伊勢新聞

災害時にヘリポート活用 伊勢「千の杜」に新設、市と協定 三重

【協定を結んだ鈴木市長(右)と渡邉社長=伊勢市佐八町の伊勢かぐらばリゾート千の杜で】

【伊勢】三重県の伊勢市と同市佐八町の宿泊施設「伊勢かぐらばリゾート千の杜」を運営する海栄館(愛知県南知多町)は4日、同施設に新設されたヘリポートを、災害時の救援活動に利用するための協定を結んだ。市が民間の常設ヘリポートと災害時利用の協定を結ぶのは初めて。

ヘリポートは、広さ約700平方メートル。施設敷地内の雑木林の一部を整備して新設し、4日に稼働を開始した。協定により、災害時に救援活動が必要となった際、施設のヘリポートを、ドクターヘリや物資輸送ヘリが無償で使うことができる。

海栄館は、三重と愛知県内で10軒の宿泊施設を運営。
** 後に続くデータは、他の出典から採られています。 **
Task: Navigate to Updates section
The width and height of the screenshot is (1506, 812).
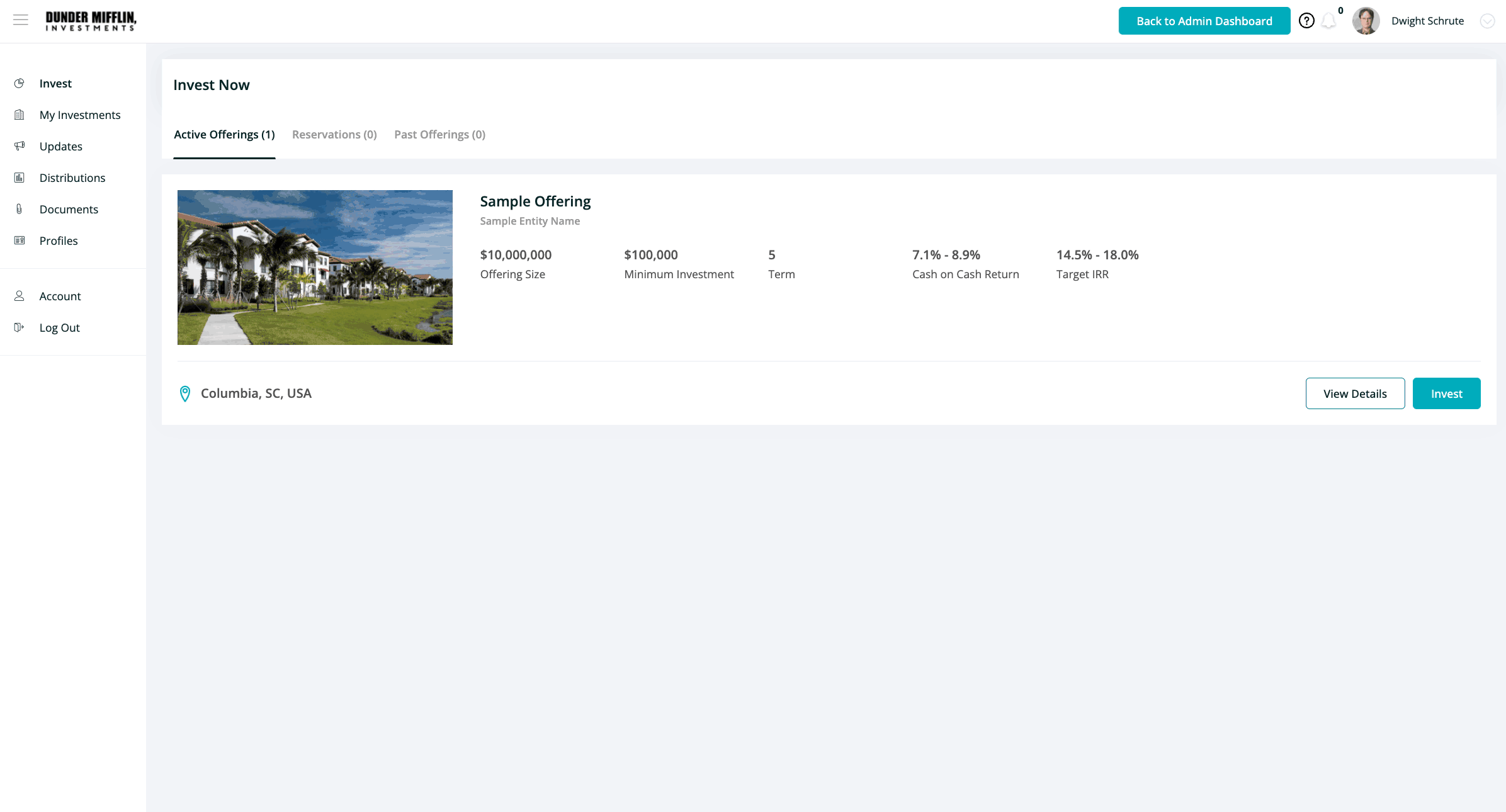Action: tap(60, 146)
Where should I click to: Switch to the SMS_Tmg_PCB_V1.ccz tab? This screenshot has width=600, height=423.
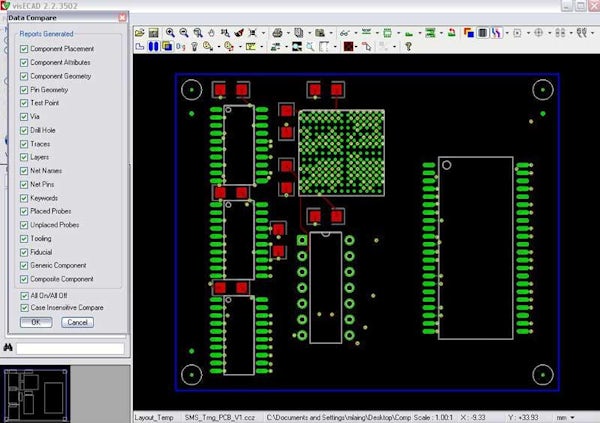[x=220, y=416]
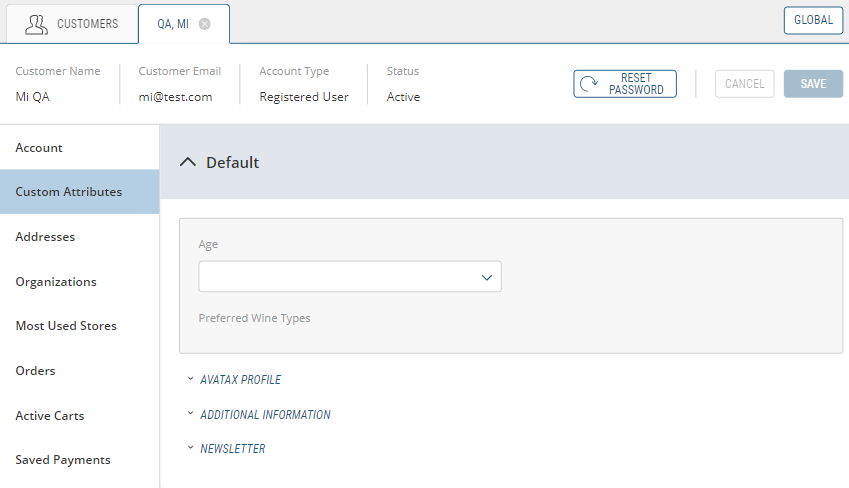Select Custom Attributes in sidebar
849x488 pixels.
tap(69, 192)
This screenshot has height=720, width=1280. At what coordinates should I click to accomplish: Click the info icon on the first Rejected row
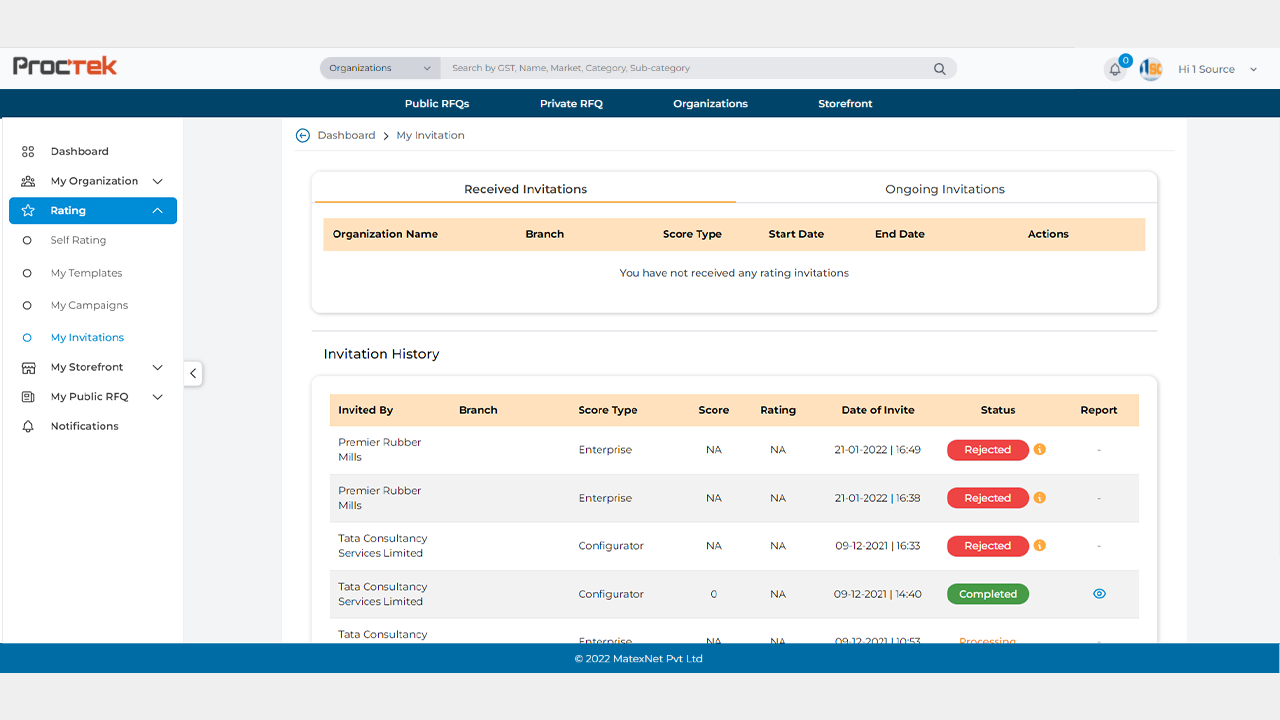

ヘリコプターを移動手段とする外国人富裕層などインバウンドの誘客に向け、また、災害時の空路輸送の拠点として役立てるため、グループ初となるヘリポートを設けた。

調印式で、鈴木健一市長と同社の渡邉玲緒社長が協定書を交わした。鈴木市長は「能登半島地震でも物流が大きな課題となった。一つでも多くの物流拠点ができることはメリット」と話した。

市と同社は平成29年、災害時に施設を福祉避難所として提供する協定も結んでいる。渡邉社長は「地域と共生し、地域に貢献できるような取り組みを今後も進めたい」と話していた。